The exact mechanics depend on the specifics of the question. For example:
1) Do you want to determine whether there are any repeats? Then you can end at the first repeat.
2) Do you want to determine how many repeats? Then you must test all.
3) Do you want to determine which number(s) are repeated and how many times each? Then you need to test all and keep count.
And so forth.

Your original scheme used counters as well as "n" number of registers, as you needed to continually retest each number. There was no sorting.

My scheme and others use some version of sorting, but you don't need to do a sort first followed by testing. The sort can be part of the testing. However, it does require memory (i.e., was that number seen before).

#### WBahn

Joined Mar 31, 2012
26,398
My point is Why should I try to solve difficult problems when I cannot solve simple problems.If the list contains negative numbers or fraction numbers or 15.2, or the range is more like from 11 to 1000. It is very difficult for me to find duplicate numbers in this list of methods.I have made many such efforts to fund duplicate numbers in this list. But i'm my i couldn't succeed in my efforts. So i thought of doing something simple

Suppose I know the size of the list and I only have numbers from 0 to 9 in the list.

[ 1, 1, 2, 3, 4]
[ 1, 2 ,1, 3, 4]
[ 1, 2, 3, 1, 4]
[ 1, 2, 3, 4, 1]
[ 1, 2, 3, 4, 5]

I want to find out if there is duplicate number in this list.
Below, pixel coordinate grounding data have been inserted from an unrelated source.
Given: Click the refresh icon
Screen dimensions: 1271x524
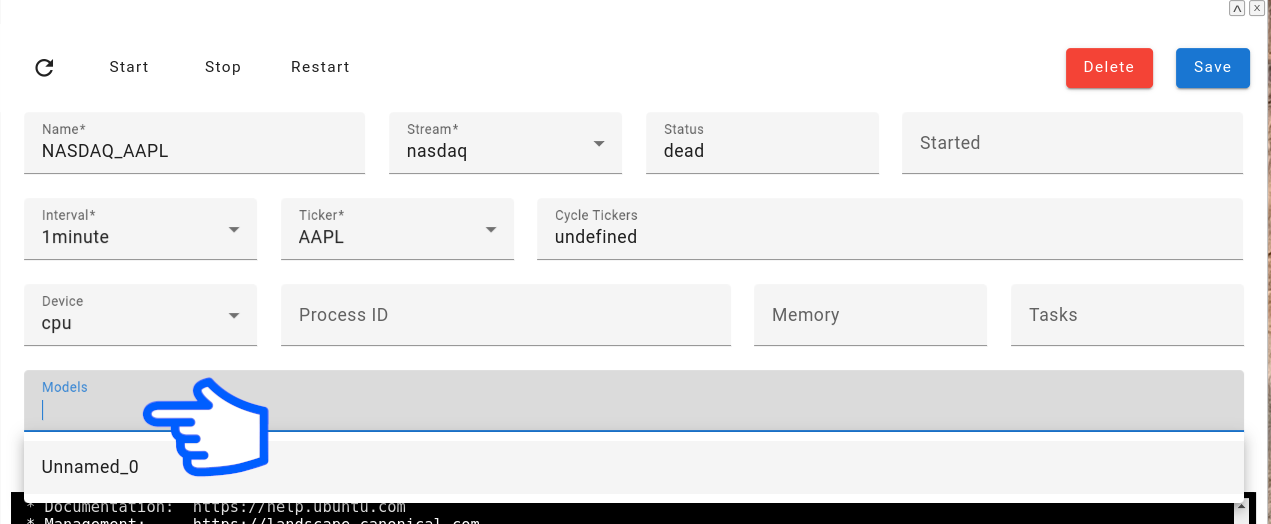Looking at the screenshot, I should click(x=44, y=68).
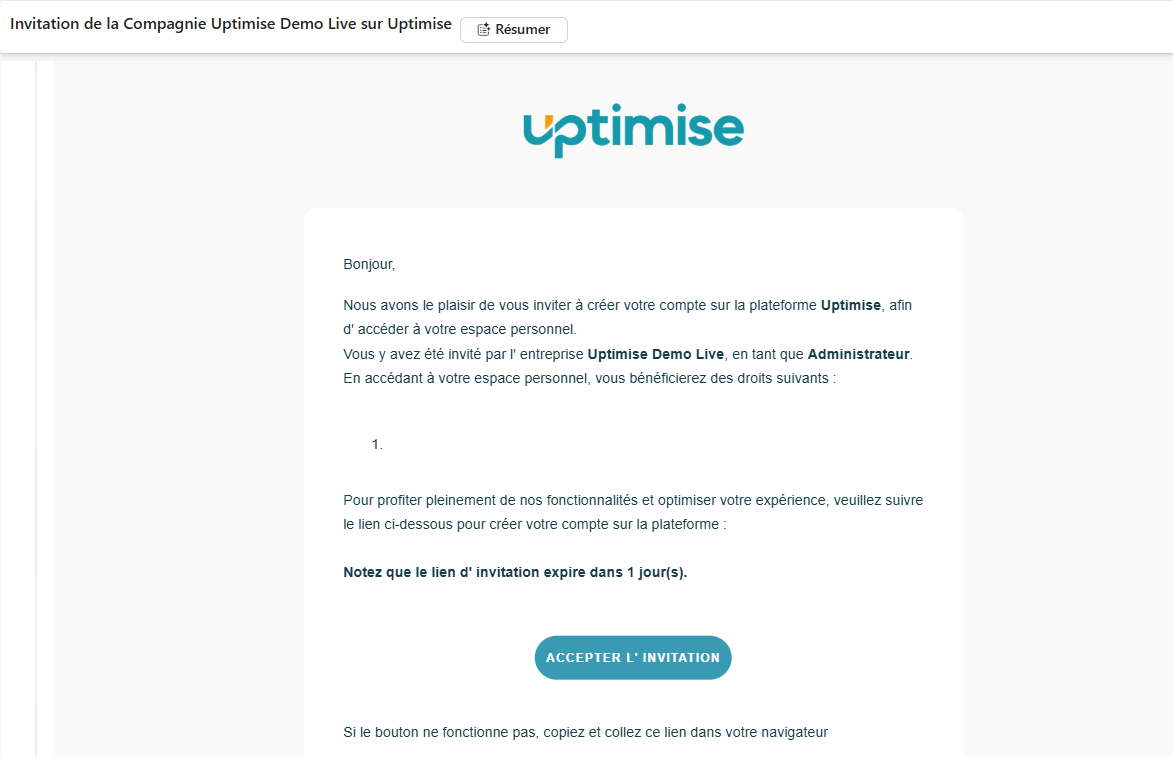Click the Résumer summarize button
Image resolution: width=1173 pixels, height=757 pixels.
513,30
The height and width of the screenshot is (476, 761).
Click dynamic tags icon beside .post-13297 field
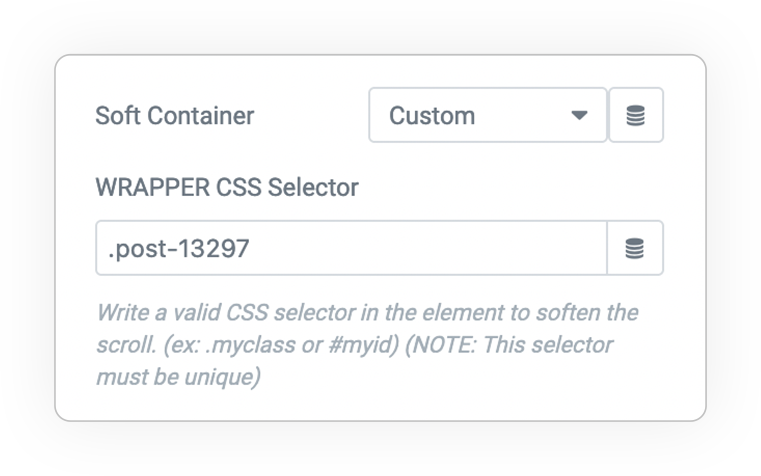(635, 248)
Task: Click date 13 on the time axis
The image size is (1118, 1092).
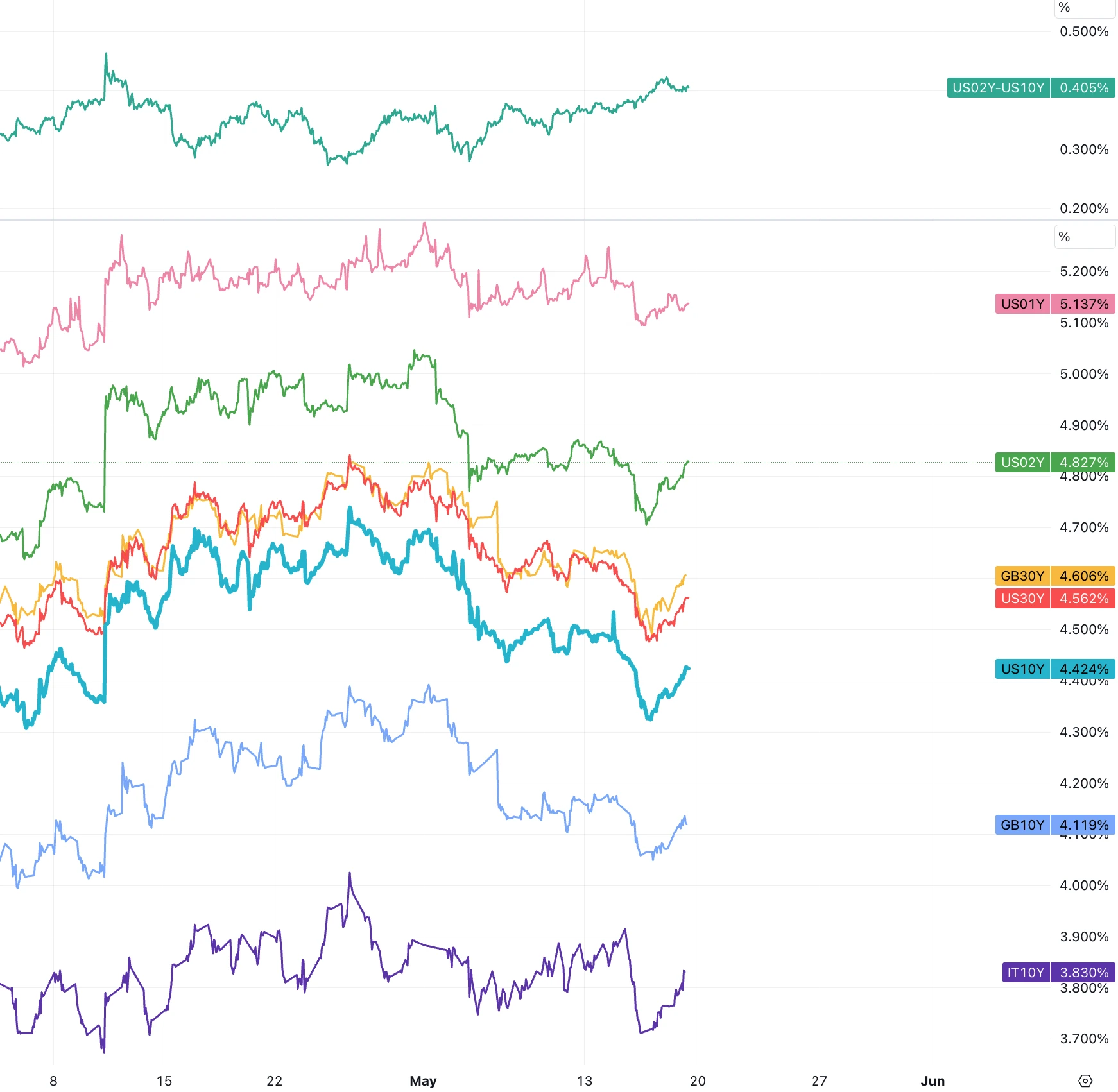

When I try to solve it, I try to compare element with another element.If both have the same value, it means duplicate number is in the list.

Example [ 1, 2, 3, 4, 1]

In the beginning I took one counter that I set to zero. Then I check whether the value of the counter is less than 20.If the value of the counter is less than 20, then I compare the first element of the array with the second element of array.If both have the same value, it means that there is a duplicate number in the list. If the value of both is not same then I increment the counter. So the value of the first element is 1 and the value of the second element is 2. The value of two elements is not the same. So now the counter value becomes 1. Then I compare the first element of the array and the third element of the array 1-3. The values of the two elements are not the same. This means there is no duplicate number in the list, so I increase the counter. After that, I compare the first and the fourth element of sorry 1-4 The values of the two elements are not the same. Counter will increment and then I compare the first and ffth elements of the array. The value of both elements is equal, which means that there is a duplicate number in the list.

It was my attempt to find a duplicate number if there is a duplicate number in a list.Remember, I am still talking about numbers in the range 0 to 9.

I want to confirm that if the range of numbers is from 0 to 9, there is only positive number in list. And the size of array is know can I use this method?

I am trying to figure out other question which you have raised.
What is magical about the value 20? Before it was 10? Why can't it be 5? Or 100?

If the value of the counter is 7, which values do you compare? You have to be able to figure that out without starting from the beginning. If you can't, then you need other variables to keep track of which values need to be compared and then you update those variables after each comparison.